Source records -
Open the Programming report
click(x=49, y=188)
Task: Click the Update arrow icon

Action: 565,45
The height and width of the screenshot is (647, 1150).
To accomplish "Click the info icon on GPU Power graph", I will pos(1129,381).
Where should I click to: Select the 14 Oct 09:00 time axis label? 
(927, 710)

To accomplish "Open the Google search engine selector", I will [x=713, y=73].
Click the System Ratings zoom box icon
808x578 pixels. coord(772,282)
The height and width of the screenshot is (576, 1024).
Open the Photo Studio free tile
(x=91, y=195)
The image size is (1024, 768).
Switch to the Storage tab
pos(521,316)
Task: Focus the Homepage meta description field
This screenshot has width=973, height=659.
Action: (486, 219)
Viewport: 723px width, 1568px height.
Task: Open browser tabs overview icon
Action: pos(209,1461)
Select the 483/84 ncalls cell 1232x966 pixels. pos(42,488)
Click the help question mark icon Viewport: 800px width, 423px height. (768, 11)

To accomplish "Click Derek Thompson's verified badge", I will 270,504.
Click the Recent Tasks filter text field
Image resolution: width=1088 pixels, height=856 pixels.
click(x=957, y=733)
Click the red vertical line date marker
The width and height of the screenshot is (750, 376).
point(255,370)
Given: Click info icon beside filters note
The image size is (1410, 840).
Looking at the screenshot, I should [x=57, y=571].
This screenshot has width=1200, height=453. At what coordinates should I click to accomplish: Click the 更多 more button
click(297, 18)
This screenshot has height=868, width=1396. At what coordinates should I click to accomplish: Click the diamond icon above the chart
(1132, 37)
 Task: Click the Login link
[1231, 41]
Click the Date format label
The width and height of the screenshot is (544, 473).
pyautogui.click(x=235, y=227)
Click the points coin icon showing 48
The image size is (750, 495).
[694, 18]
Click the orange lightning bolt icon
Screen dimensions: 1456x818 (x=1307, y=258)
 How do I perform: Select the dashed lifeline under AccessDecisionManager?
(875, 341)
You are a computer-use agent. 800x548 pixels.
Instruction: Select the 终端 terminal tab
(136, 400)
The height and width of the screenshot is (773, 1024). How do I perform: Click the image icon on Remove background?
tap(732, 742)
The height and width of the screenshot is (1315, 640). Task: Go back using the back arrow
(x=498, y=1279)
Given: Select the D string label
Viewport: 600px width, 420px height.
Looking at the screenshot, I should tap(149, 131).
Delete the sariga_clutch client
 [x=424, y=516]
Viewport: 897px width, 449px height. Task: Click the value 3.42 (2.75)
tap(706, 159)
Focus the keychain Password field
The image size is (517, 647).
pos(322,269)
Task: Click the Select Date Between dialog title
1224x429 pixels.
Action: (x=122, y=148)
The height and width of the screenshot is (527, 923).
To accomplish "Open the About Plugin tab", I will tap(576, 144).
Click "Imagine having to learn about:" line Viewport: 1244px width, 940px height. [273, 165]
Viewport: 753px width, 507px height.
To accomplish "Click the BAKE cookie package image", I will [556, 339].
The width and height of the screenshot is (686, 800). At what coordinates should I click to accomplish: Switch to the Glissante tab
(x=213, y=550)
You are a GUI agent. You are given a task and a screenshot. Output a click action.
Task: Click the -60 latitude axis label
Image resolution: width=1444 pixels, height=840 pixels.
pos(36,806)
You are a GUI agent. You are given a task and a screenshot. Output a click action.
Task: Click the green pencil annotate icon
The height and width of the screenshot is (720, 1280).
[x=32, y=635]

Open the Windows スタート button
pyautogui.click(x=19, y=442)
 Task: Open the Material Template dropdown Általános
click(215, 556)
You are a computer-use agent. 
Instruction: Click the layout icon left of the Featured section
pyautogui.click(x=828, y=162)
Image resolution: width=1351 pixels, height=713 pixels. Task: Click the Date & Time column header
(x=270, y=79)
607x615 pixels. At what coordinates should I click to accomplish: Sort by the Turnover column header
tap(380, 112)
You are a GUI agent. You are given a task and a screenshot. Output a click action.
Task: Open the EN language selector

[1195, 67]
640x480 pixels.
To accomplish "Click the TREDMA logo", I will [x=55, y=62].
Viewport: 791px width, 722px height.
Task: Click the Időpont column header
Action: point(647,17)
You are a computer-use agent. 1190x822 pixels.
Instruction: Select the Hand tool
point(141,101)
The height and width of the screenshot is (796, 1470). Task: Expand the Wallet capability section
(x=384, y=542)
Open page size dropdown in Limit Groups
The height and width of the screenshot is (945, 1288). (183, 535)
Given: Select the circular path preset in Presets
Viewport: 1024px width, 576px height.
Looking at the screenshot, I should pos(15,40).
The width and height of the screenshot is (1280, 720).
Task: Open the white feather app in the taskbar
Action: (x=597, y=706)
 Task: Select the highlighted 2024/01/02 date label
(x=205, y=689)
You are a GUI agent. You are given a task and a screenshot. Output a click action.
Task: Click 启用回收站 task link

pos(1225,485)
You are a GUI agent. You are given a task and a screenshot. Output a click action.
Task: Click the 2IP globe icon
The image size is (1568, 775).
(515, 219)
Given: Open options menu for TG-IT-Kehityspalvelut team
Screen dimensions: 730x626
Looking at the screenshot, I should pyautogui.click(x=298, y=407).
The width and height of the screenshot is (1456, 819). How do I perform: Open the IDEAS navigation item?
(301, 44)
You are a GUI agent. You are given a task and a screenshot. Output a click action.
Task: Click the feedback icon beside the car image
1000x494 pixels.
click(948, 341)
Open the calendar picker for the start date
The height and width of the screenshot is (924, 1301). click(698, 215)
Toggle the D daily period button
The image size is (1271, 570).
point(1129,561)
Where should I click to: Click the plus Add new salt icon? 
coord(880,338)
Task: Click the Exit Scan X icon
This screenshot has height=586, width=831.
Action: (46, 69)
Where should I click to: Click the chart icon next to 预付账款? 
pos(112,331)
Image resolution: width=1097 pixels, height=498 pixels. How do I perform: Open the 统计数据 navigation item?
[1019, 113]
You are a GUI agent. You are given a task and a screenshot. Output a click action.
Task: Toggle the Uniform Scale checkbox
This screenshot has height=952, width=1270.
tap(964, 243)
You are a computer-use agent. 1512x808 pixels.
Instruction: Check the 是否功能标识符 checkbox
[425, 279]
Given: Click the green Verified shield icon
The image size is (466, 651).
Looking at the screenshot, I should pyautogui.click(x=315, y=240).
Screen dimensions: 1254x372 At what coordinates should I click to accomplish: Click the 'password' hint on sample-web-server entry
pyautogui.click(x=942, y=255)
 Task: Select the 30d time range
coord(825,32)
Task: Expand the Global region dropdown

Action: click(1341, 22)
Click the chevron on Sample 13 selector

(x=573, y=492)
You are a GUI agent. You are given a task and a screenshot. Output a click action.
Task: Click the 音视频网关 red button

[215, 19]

Problem to solve -
Among the lines of the listing above, count those that include the string "beside" and give that total alone.

Task result -
2